_TO-DO LIST:_
**a.** Using the article on SQL cursors below, decide whether each statement agrees with it: (i) the writer came up with an interface as a scenario for fetching rows one at a time; (ii) the program processes only records whose PROCESSED field is already filled in; (iii) getting a hundred rows in sets takes a hundred I/O operations. Answer yes or no for each, quoting the words of the article that decide it.
**b.** List every field defined in the record format INTERFACER in the article on SQL cursors below.

_SOURCE EXTRACT:_
I was asked how to update the current row if I am "reading" a file/table using a SQL cursor. At first this question took me aback, it was not that I did not know how to do it, but more a question of why?
What I consider to be one of the biggest benefits of using SQL to process (fetch, delete, and update) data from your database in sets, "chunks" of data. If I need to process a hundred rows/records of data why get each one individually? as that would be a hundred I/O operations. I can get all hundred rows in one I/O operation, thereby, reducing the amount of time and system resources needed to get the data.
I spent some time thinking of a scenario where I might want to fetch rows/records one at a time. I came up with the scenario of an interface. One program would add data to a file, and another would retrieve the data from the file and process the transaction. My example will be that second program.
The program will read the interface, see below, and process only those records that have not been previously processed, the field PROCESSED is blank. When the row/record has been read the PROCESSED field will be changed and the current timestamp will be moved to the PSTAMP field, so that we all know when this record was processed.
01 A UNIQUE 02 A R INTERFACER 03 A KEYFLD 10A 04 A SOMEDATA 200A 05 A PROCESSED 1A 06 A PSTAMP Z 07 A K KEYFLD 08 A K PSTAMP |
As this file will contain a mix of processed and unprocessed records if I was to design a purely RPG program to perform this scenario I would build a logical file to only select the unprocessed records, see line 3 below.

_COLLECTED DATA:_
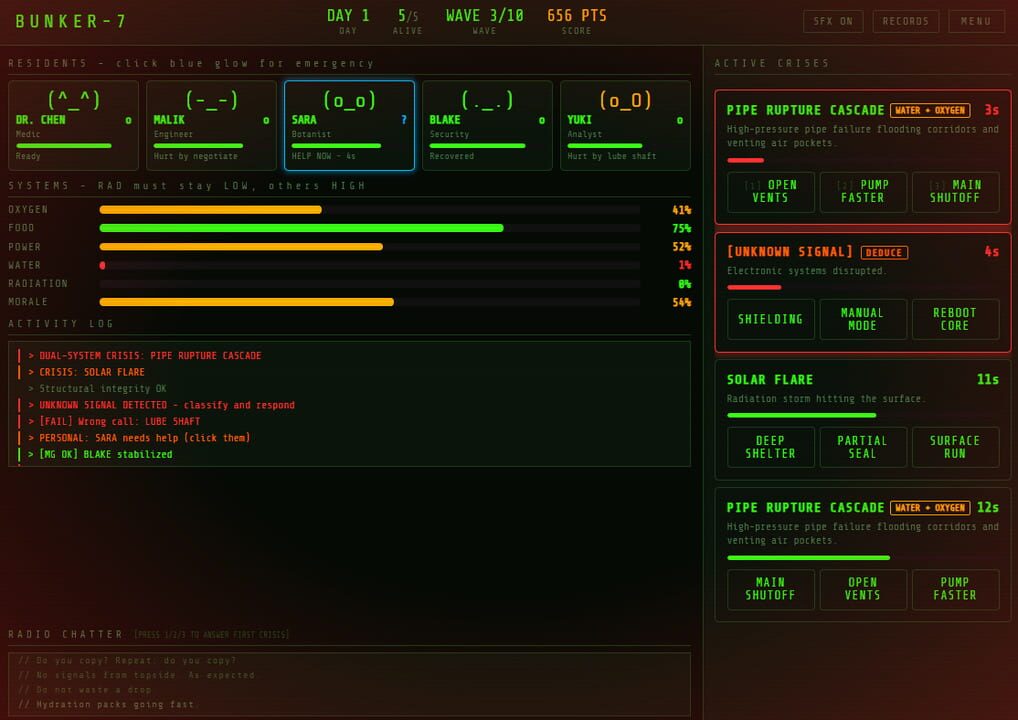Choose OPEN VENTS for the pipe rupture
This screenshot has height=720, width=1018.
769,192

_WRITTEN RESPONSES:_
**a.**
(i) Yes: "I came up with the scenario of an interface."
(ii) No: "process only those records that have not been previously processed, the field PROCESSED is blank."
(iii) No: "I can get all hundred rows in one I/O operation"

**b.** KEYFLD, SOMEDATA, PROCESSED, PSTAMP